§ Data:
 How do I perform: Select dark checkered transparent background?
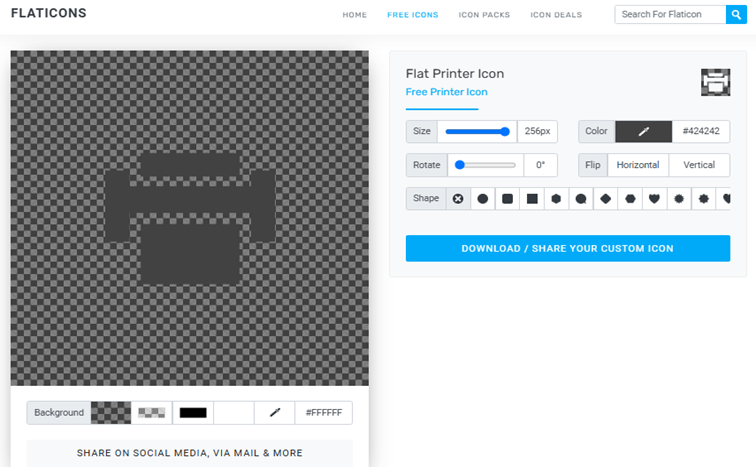pyautogui.click(x=111, y=412)
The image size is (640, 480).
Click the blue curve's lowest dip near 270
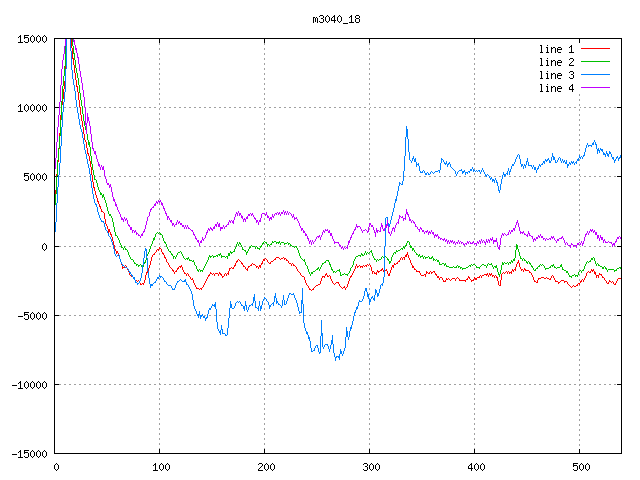point(337,358)
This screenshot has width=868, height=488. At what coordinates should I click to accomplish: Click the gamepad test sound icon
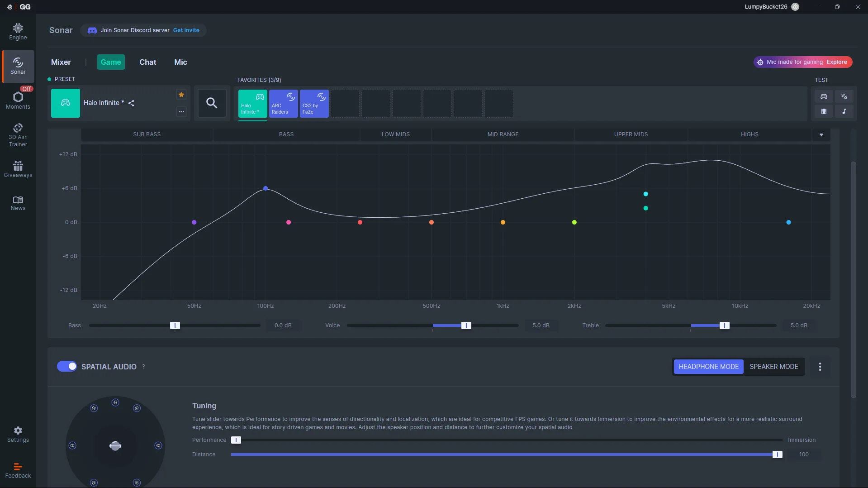coord(824,96)
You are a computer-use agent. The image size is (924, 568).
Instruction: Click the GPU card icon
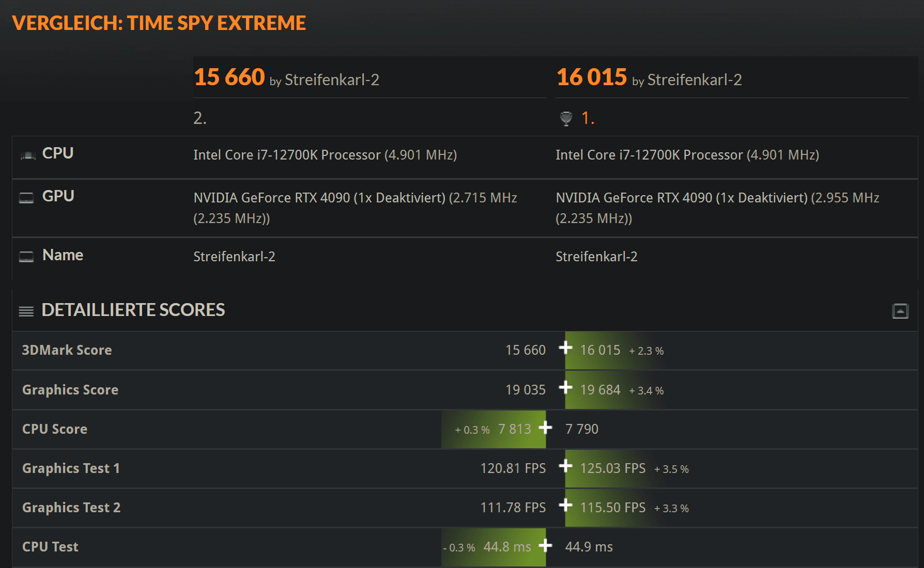(x=26, y=198)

§ What the task requires:
Every line in the records above with "size" in it adds one to the count; give that count and nothing else.

§ Exercise response:
2